» **Work order 1**: Using the report on the Sydney COVID-19 outbreak, decide whether each statement below agrees with it: (a) NSW recorded 65 new local cases in the 24 hours to 8pm on Wednesday 14 July; (b) the stay-at-home measures were extended until Friday 23 July; (c) five of the COVID-19 patients in intensive care in NSW are ventilated. Answer yes or no for each, and quote the words of the report that settle it.
» **Work order 2**: List every figure that the report on the Sydney COVID-19 outbreak gives as a current count of people, leaving out any target.
» **Work order 3**: Continue the report on the Sydney COVID-19 outbreak, starting after its last sentence.

Study text section start

Sydney outbreak ‘stabilising’: Berejiklian

The NSW premier says the number of new local COVID-19 infections in the Sydney outbreak is stabilising but warned the numbers are likely to keep bouncing around.

NSW recorded 65 new local COVID-19 cases in the 24 hours to 8pm on Wednesday 14 July, but Gladys Berejiklian warned the number of infected people in the community was yet to decline, despite stay-at-home orders.

Of the new cases, at least 35 people were out in the community for part or all of their infectious period – a number that authorities want to drive down to zero.

“It has been a stable number, it hasn’t grown … (but) unless it comes down, we can’t get out of lockdown,” Ms Berejiklian told reporters.

Five million NSW residents will endure at least another fortnight of lockdown after a run of high daily coronavirus numbers forced the state government on Wednesday to extend stay-at-home measures at least until Friday 30 July.

There are 19 COVID-19 patients in intensive care in NSW, with five ventilated.

Ms Berejiklian says movement around Greater Sydney needs to drop even further and again implored people to stay home unless essential.

Study text section end
Extracted records section start

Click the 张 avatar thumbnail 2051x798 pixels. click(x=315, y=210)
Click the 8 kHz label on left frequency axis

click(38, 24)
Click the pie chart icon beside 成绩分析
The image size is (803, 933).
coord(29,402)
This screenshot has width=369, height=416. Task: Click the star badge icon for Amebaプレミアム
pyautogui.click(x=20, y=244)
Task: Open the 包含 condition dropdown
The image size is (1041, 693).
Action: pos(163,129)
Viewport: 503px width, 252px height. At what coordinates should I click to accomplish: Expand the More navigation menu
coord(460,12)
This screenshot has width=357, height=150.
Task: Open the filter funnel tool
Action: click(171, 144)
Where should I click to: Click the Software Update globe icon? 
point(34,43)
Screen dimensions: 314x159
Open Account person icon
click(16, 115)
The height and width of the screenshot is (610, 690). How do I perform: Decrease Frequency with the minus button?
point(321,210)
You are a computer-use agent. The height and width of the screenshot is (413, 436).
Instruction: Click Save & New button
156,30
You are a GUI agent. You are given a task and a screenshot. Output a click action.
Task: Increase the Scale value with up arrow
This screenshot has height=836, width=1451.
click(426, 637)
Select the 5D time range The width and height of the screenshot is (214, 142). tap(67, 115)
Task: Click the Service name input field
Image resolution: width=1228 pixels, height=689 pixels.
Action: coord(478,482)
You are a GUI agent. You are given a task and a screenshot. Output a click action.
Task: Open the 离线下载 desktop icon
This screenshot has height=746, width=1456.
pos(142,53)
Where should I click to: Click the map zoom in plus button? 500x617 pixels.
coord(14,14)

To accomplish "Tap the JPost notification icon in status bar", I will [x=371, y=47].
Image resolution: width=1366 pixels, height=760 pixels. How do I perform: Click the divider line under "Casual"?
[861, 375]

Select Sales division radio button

Extracted records section end

» **Exercise response 1**:
(a) Yes: "NSW recorded 65 new local COVID-19 cases in the 24 hours to 8pm on Wednesday 14 July"
(b) No: "extend stay-at-home measures at least until Friday 30 July"
(c) Yes: "There are 19 COVID-19 patients in intensive care in NSW, with five ventilated."

» **Exercise response 2**:
- 65 new local COVID-19 cases
- at least 35 people out in the community for part or all of their infectious period
- five million NSW residents in lockdown
- 19 COVID-19 patients in intensive care
- five patients ventilated

» **Exercise response 3**:
She defended current work-from-home settings, saying residents able to work from home were already doing so. She said it was impossible to achieve “perfection” in the settings for workers obliged to leave home.

Organisations have long been obliged to have COVID-safe plans in place for workers and numerous businesses have shut due to the incompatibility of their operations with current health orders, Ms Berejiklian said.

“There never will be (perfection) no matter where you draw the line … but what I do know is that the green shoots are starting to show,” the premier said.

Ms Berejiklian also urged people not to visit doctors or pharmacists with COVID symptoms, saying some had become infected in those settings.

Infection numbers continue to rise in southwest Sydney and a new 24-hour coronavirus testing clinic has opened at Fairfield.

There are now three testing sites in the area operating around the clock.

The clinics were inundated this week after essential workers from the Fairfield area were ordered to get tested every three days if they work outside the area. 

Two of Sydney’s major hospitals are also on alert after a nurse and a patient were diagnosed with COVID-19, but authorities say they are not panicked.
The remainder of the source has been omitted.